%%
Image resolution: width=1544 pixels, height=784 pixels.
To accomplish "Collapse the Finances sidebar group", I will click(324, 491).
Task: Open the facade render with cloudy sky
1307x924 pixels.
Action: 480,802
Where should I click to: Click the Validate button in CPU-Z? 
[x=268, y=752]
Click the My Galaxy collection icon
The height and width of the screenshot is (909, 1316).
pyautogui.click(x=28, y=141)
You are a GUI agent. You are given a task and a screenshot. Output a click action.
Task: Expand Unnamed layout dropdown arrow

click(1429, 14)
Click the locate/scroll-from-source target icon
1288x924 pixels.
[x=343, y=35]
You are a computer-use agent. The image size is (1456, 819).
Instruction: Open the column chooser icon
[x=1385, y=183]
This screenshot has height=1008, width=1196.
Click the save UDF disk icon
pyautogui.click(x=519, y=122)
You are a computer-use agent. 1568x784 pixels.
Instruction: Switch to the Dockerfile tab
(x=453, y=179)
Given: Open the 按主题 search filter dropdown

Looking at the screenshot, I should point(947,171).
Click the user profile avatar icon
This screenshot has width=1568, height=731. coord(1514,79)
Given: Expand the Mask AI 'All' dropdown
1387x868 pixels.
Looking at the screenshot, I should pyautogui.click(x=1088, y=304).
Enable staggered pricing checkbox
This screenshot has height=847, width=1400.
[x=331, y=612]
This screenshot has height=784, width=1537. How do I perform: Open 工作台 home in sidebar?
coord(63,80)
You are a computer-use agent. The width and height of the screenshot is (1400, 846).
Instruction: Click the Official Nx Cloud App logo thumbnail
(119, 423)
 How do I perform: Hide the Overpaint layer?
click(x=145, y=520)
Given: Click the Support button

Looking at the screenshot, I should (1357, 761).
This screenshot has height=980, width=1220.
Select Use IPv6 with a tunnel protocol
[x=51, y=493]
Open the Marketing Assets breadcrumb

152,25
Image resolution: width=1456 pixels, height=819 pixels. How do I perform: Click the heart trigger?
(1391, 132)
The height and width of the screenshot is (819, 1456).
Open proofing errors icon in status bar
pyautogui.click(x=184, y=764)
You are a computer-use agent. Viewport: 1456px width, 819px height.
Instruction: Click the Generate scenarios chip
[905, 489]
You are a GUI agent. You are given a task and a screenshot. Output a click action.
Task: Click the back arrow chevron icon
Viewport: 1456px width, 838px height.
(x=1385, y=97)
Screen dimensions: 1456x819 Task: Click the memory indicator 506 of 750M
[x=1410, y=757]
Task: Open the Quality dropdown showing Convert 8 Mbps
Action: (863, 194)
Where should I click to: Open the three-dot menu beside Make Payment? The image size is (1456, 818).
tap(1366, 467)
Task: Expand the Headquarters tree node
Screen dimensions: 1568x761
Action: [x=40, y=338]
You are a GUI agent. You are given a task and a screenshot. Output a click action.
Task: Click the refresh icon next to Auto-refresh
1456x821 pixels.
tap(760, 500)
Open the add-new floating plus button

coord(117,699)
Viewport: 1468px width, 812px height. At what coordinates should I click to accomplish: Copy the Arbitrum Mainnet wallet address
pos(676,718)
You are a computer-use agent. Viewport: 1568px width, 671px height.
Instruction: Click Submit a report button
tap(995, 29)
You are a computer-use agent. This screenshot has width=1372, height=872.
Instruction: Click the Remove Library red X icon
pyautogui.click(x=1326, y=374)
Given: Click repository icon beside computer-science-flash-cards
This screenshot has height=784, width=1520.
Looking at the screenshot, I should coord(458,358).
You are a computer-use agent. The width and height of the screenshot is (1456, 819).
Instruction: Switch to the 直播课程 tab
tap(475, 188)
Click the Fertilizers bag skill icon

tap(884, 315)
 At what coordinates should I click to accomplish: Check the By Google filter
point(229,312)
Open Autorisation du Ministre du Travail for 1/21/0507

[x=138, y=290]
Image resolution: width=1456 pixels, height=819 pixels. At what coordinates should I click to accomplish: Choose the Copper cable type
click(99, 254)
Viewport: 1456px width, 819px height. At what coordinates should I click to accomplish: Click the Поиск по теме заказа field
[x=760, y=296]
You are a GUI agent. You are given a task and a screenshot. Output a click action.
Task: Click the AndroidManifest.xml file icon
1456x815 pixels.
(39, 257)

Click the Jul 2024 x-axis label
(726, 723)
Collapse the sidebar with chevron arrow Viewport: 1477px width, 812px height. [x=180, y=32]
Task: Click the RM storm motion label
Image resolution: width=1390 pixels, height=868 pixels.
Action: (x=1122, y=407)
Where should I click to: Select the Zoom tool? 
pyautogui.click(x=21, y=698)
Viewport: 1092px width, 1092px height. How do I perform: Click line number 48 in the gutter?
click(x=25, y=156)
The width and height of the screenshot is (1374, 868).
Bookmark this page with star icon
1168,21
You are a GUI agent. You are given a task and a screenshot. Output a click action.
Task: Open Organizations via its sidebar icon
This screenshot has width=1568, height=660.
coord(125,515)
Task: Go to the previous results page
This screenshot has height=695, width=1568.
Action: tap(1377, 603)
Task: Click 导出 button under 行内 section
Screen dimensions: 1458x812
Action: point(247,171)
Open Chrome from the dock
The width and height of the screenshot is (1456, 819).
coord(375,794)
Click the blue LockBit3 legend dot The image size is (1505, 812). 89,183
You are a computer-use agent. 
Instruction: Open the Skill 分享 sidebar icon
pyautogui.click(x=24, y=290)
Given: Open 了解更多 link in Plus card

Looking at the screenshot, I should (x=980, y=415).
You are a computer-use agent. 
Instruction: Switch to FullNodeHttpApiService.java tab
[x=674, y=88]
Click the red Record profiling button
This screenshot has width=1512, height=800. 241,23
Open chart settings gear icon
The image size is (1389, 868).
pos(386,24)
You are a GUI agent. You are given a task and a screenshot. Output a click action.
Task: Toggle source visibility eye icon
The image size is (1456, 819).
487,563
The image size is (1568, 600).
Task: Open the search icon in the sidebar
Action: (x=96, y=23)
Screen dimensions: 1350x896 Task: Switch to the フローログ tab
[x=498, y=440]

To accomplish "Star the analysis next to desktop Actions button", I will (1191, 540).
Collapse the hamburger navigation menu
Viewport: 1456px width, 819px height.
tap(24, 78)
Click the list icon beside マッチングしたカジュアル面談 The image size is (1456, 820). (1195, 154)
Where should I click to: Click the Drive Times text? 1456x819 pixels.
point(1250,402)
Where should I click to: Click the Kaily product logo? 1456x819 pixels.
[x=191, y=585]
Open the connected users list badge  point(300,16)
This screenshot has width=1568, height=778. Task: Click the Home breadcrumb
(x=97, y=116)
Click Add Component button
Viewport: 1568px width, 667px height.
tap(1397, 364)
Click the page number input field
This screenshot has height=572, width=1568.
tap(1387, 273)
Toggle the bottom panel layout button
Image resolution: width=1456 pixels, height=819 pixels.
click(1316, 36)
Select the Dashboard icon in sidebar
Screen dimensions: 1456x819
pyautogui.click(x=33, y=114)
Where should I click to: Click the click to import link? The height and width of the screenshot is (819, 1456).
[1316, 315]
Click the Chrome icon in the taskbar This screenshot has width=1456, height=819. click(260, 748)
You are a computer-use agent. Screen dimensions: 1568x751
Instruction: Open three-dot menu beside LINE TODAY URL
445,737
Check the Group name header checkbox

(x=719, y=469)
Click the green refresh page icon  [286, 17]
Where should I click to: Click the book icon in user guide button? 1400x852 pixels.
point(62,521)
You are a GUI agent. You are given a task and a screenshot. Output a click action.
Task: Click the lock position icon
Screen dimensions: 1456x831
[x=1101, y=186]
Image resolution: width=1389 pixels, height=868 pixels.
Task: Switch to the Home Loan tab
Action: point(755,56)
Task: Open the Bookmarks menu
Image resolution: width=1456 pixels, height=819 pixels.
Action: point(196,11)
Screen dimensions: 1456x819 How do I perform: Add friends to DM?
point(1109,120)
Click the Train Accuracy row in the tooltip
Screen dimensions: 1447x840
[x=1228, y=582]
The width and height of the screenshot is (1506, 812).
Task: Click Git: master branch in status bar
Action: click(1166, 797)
%%
*Exercise instructions*: Go through the material and copy each line that contains "computer".

*Completed exercise*:
You are a computer-use agent. The image size is (1456, 819).
You are a computer-use agent. 1568x784 pixels.
You are a computer-use agent. The width and height of the screenshot is (1400, 846).
You are a computer-use agent. Viewport: 1456px width, 819px height.
You are a computer-use agent. Viewport: 1568px width, 671px height.
You are a computer-use agent. This screenshot has width=1372, height=872.
Given: Click repository icon beside computer-science-flash-cards
You are a computer-use agent. The width and height of the screenshot is (1456, 819).
You are a computer-use agent. 
You are a computer-use agent. 
You are a computer-use agent. Screen dimensions: 1568x751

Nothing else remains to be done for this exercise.